== Task details ==
Write out the part of the passage on the 1995 baseball strike starting with "At least Kutcher" and going on through "by non-union labor.".

== Passage to read ==
::::::::
The Major League Baseball Restoration Act is dead. It officially died on February 26, 1995. The Kansas City Royals were in striking distance of making the postseason for the first time in nearly decade, but the baseball strike struck out that possibility, and newly christened Senate Majority Leader Bob Dole has no interest in making any sort of compromise with Ted Kennedy, Bill Clinton, or anybody else for that matter. Not with House Speaker Gingrich threatening to shut down the U.S. Government.

Two out of three branches of the Federal Government have failed to end the one of the worst work stoppages in labor history. For a combination of baseball has-beens and never-will bees, the closed door on labor negotiations is an open window.

Randy Kutcher owns a .228 lifetime batting average and hasn't played a single major league game since 1990. To his credit, he insists he's not a replacement player.

"When this opportunity came up," said Kutcher, "I jumped at it."

At least Kutcher can still realistically talk athleticism. Matt Stark hasn't played professional baseball in five years. He has gained at least 50 pounds in the time since. After batting and fielding practice, Stark sits on a chair and answers questions from the press. The chair breaks.

Dramatization: Jason Jones sits on a chair assembled by non-union labor.
"Go easy," says Dave Pavlas. "We only got 60 of them,"
::::::::
== Material shown ==
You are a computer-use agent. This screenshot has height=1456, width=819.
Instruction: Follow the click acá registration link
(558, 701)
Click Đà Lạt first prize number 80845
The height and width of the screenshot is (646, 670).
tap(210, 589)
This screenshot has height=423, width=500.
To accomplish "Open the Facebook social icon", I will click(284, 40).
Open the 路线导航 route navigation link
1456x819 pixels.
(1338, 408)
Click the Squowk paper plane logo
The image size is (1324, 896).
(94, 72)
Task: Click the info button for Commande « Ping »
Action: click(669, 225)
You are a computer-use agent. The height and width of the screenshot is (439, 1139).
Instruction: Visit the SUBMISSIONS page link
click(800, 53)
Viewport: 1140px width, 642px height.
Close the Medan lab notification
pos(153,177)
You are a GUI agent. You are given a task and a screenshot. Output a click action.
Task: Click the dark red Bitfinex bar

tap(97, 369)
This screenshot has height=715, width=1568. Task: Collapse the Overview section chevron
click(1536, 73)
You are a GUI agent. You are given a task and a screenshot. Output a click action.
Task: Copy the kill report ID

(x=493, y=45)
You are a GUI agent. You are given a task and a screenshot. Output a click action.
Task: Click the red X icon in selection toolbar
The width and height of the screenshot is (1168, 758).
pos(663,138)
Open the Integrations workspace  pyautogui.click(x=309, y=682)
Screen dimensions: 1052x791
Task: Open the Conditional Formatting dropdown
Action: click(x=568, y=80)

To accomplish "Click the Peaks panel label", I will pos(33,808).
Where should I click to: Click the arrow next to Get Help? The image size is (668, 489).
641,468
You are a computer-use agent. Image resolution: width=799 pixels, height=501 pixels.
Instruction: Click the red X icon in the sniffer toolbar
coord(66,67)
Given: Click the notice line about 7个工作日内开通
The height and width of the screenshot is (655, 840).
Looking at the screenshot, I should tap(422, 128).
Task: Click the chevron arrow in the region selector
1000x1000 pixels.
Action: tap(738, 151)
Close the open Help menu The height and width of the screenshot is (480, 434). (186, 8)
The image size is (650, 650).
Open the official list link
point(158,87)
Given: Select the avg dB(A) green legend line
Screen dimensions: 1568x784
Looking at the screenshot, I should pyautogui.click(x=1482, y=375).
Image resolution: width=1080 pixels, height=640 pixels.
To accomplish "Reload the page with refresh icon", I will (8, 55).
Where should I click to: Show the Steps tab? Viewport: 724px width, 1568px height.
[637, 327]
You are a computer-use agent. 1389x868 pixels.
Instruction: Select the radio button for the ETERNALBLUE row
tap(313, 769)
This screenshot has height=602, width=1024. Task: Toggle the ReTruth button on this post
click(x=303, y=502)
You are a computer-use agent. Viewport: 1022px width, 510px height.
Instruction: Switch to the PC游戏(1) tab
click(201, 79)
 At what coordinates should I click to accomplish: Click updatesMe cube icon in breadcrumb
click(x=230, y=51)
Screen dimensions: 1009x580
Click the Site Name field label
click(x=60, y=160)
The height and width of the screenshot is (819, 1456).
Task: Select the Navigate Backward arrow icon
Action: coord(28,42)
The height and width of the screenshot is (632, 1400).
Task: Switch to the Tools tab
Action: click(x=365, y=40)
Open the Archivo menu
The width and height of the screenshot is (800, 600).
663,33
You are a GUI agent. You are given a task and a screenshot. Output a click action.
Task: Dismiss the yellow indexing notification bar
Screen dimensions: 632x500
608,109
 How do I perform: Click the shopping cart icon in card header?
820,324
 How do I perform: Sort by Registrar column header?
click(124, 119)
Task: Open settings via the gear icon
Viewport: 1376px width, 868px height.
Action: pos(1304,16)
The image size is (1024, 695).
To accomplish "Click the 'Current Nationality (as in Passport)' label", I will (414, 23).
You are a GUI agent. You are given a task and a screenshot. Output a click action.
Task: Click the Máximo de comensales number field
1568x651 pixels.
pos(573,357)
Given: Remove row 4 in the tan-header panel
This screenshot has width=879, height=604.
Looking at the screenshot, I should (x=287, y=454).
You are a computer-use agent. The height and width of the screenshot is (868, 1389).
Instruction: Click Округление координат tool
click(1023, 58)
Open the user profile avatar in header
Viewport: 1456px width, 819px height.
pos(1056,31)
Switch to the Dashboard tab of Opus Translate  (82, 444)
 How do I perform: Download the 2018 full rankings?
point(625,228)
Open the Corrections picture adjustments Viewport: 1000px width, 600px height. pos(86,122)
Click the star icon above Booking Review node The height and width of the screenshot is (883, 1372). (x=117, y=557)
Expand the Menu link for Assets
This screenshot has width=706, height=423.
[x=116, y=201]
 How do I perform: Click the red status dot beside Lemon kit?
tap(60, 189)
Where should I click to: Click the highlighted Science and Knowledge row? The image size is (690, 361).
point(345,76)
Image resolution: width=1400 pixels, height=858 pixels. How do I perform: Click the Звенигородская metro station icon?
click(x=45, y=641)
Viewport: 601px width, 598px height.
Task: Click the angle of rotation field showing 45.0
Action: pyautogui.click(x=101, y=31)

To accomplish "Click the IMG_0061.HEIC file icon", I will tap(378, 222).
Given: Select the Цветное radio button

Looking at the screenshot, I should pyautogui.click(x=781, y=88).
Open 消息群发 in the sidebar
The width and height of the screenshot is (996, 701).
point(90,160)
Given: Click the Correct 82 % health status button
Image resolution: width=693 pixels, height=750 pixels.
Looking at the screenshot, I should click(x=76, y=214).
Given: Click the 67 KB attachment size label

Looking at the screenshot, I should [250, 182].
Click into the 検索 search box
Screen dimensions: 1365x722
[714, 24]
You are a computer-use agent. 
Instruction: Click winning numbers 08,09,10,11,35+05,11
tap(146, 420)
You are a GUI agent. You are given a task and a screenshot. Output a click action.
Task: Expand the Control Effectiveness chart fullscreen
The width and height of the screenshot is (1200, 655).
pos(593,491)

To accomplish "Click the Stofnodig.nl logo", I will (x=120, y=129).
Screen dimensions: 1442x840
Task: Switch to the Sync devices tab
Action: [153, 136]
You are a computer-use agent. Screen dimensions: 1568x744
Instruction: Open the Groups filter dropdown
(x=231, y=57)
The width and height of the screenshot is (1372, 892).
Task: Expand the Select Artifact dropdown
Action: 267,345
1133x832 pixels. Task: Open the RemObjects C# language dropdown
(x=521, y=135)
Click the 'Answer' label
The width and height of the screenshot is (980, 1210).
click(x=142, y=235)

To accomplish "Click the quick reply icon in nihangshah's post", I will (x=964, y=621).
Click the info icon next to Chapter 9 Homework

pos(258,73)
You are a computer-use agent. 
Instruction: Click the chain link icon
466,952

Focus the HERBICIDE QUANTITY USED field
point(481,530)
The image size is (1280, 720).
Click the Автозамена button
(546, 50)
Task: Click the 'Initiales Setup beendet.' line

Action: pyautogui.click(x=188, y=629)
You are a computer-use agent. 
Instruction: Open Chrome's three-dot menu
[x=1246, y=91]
::::::::
== Result for this exercise ==
At least Kutcher can still realistically talk athleticism. Matt Stark hasn't played professional baseball in five years. He has gained at least 50 pounds in the time since. After batting and fielding practice, Stark sits on a chair and answers questions from the press. The chair breaks.

Dramatization: Jason Jones sits on a chair assembled by non-union labor.